Entries on target coordinates:
######

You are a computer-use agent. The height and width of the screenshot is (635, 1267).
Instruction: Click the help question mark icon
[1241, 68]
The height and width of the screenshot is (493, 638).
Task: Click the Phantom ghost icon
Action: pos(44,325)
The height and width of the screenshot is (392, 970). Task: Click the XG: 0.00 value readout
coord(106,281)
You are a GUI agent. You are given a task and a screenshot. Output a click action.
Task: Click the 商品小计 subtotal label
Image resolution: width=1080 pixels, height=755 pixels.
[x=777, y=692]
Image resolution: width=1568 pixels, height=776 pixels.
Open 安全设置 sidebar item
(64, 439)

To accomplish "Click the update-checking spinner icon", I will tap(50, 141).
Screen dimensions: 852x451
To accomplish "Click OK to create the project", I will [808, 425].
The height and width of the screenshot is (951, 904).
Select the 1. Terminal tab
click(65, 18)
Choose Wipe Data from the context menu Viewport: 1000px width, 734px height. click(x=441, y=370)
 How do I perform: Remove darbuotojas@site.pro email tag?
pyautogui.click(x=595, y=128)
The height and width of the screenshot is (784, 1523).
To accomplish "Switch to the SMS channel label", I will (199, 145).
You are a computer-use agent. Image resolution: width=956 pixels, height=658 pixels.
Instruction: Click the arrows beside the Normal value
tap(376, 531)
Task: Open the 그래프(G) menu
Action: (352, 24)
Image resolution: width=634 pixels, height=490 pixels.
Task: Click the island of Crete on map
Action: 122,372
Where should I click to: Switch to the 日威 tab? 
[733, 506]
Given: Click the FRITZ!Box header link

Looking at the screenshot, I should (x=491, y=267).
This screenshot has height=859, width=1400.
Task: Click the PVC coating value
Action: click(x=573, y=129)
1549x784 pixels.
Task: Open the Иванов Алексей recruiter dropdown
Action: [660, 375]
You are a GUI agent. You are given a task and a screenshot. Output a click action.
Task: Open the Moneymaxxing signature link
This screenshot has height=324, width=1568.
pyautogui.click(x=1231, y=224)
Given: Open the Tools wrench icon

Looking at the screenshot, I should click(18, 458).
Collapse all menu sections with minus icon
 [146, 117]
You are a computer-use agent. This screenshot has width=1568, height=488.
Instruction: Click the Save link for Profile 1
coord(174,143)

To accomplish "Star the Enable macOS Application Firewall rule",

######

Brief
Find each line in the records above that contains the word "resolution", with matching case, and copy those lines.

Written answer
Image resolution: width=1080 pixels, height=755 pixels.
Image resolution: width=1568 pixels, height=776 pixels.
You are a computer-use agent. Image resolution: width=956 pixels, height=658 pixels.
Image resolution: width=634 pixels, height=490 pixels.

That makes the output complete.